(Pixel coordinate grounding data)
====================

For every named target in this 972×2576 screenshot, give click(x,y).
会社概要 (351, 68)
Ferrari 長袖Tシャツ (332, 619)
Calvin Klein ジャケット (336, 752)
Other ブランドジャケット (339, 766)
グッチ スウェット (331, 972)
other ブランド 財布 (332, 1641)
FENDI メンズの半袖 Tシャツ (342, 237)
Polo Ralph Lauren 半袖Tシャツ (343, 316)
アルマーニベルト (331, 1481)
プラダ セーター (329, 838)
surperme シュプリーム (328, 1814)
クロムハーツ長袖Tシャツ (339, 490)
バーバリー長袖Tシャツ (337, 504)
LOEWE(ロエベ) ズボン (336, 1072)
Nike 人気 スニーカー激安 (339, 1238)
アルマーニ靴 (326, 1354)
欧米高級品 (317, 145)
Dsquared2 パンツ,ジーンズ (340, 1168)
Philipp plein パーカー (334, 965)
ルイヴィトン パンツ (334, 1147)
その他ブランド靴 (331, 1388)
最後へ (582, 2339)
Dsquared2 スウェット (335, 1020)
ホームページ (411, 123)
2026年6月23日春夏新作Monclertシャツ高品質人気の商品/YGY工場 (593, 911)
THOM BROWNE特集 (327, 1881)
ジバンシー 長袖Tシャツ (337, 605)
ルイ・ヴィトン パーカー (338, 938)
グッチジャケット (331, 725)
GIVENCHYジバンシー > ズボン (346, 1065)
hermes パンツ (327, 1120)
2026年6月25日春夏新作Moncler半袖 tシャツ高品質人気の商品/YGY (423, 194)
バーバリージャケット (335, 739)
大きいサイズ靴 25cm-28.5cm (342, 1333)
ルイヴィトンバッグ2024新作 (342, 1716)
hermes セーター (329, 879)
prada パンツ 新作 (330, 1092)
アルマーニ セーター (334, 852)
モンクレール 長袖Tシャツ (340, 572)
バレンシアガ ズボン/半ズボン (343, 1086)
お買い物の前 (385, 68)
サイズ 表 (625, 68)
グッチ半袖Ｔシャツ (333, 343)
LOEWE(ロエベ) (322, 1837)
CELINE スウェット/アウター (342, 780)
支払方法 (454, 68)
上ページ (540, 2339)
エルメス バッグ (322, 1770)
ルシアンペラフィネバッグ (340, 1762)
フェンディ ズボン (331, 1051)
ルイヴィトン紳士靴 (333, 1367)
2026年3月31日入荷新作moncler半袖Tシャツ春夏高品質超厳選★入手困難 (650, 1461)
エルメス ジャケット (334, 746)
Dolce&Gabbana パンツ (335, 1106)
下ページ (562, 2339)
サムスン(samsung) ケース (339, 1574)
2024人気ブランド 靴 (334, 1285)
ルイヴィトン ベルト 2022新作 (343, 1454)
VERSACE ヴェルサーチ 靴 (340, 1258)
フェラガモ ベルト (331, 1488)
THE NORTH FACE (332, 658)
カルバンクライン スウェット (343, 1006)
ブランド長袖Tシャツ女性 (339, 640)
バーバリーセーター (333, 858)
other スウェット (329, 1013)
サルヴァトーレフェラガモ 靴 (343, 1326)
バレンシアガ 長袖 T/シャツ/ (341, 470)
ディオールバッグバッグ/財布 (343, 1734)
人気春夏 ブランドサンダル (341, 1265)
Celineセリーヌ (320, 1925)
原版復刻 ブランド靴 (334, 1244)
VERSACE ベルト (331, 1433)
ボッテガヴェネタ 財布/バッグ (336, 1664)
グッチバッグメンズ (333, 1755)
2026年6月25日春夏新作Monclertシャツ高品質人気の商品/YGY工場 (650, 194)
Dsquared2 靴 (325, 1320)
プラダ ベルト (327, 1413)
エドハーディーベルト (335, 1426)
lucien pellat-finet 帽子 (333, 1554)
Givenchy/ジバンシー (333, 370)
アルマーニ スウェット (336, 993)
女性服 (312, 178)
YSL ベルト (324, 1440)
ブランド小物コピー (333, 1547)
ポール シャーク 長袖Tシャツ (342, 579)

====================

EXERCISE BRIEF – Would you retype the records above without changing a word?

SOLUTION FOR THIS EXERCISE –
For every named target in this 972×2576 screenshot, give click(x,y).
会社概要 (351, 68)
Ferrari 長袖Tシャツ (332, 619)
Calvin Klein ジャケット (336, 752)
Other ブランドジャケット (339, 766)
グッチ スウェット (331, 972)
other ブランド 財布 (332, 1641)
FENDI メンズの半袖 Tシャツ (342, 237)
Polo Ralph Lauren 半袖Tシャツ (343, 316)
アルマーニベルト (331, 1481)
プラダ セーター (329, 838)
surperme シュプリーム (328, 1814)
クロムハーツ長袖Tシャツ (339, 490)
バーバリー長袖Tシャツ (337, 504)
LOEWE(ロエベ) ズボン (336, 1072)
Nike 人気 スニーカー激安 (339, 1238)
アルマーニ靴 (326, 1354)
欧米高級品 (317, 145)
Dsquared2 パンツ,ジーンズ (340, 1168)
Philipp plein パーカー (334, 965)
ルイヴィトン パンツ (334, 1147)
その他ブランド靴 (331, 1388)
最後へ (582, 2339)
Dsquared2 スウェット (335, 1020)
ホームページ (411, 123)
2026年6月23日春夏新作Monclertシャツ高品質人気の商品/YGY工場 (593, 911)
THOM BROWNE特集 (327, 1881)
ジバンシー 長袖Tシャツ (337, 605)
ルイ・ヴィトン パーカー (338, 938)
グッチジャケット (331, 725)
GIVENCHYジバンシー > ズボン (346, 1065)
hermes パンツ (327, 1120)
2026年6月25日春夏新作Moncler半袖 tシャツ高品質人気の商品/YGY (423, 194)
バーバリージャケット (335, 739)
大きいサイズ靴 25cm-28.5cm (342, 1333)
ルイヴィトンバッグ2024新作 (342, 1716)
hermes セーター (329, 879)
prada パンツ 新作 (330, 1092)
アルマーニ セーター (334, 852)
モンクレール 長袖Tシャツ (340, 572)
バレンシアガ ズボン/半ズボン (343, 1086)
お買い物の前 (385, 68)
サイズ 表 (625, 68)
グッチ半袖Ｔシャツ (333, 343)
LOEWE(ロエベ) (322, 1837)
CELINE スウェット/アウター (342, 780)
支払方法 (454, 68)
上ページ (540, 2339)
エルメス バッグ (322, 1770)
ルシアンペラフィネバッグ (340, 1762)
フェンディ ズボン (331, 1051)
ルイヴィトン紳士靴 (333, 1367)
2026年3月31日入荷新作moncler半袖Tシャツ春夏高品質超厳選★入手困難 (650, 1461)
エルメス ジャケット (334, 746)
Dolce&Gabbana パンツ (335, 1106)
下ページ (562, 2339)
サムスン(samsung) ケース (339, 1574)
2024人気ブランド 靴 (334, 1285)
ルイヴィトン ベルト 2022新作 (343, 1454)
VERSACE ヴェルサーチ 靴 (340, 1258)
フェラガモ ベルト (331, 1488)
THE NORTH FACE (332, 658)
カルバンクライン スウェット (343, 1006)
ブランド長袖Tシャツ女性 (339, 640)
バーバリーセーター (333, 858)
other スウェット (329, 1013)
サルヴァトーレフェラガモ 靴 (343, 1326)
バレンシアガ 長袖 T/シャツ/ (341, 470)
ディオールバッグバッグ/財布 (343, 1734)
人気春夏 ブランドサンダル (341, 1265)
Celineセリーヌ (320, 1925)
原版復刻 ブランド靴 (334, 1244)
VERSACE ベルト (331, 1433)
ボッテガヴェネタ 財布/バッグ (336, 1664)
グッチバッグメンズ (333, 1755)
2026年6月25日春夏新作Monclertシャツ高品質人気の商品/YGY工場 (650, 194)
Dsquared2 靴 (325, 1320)
プラダ ベルト (327, 1413)
エドハーディーベルト (335, 1426)
lucien pellat-finet 帽子 (333, 1554)
Givenchy/ジバンシー (333, 370)
アルマーニ スウェット (336, 993)
女性服 (312, 178)
YSL ベルト (324, 1440)
ブランド小物コピー (333, 1547)
ポール シャーク 長袖Tシャツ (342, 579)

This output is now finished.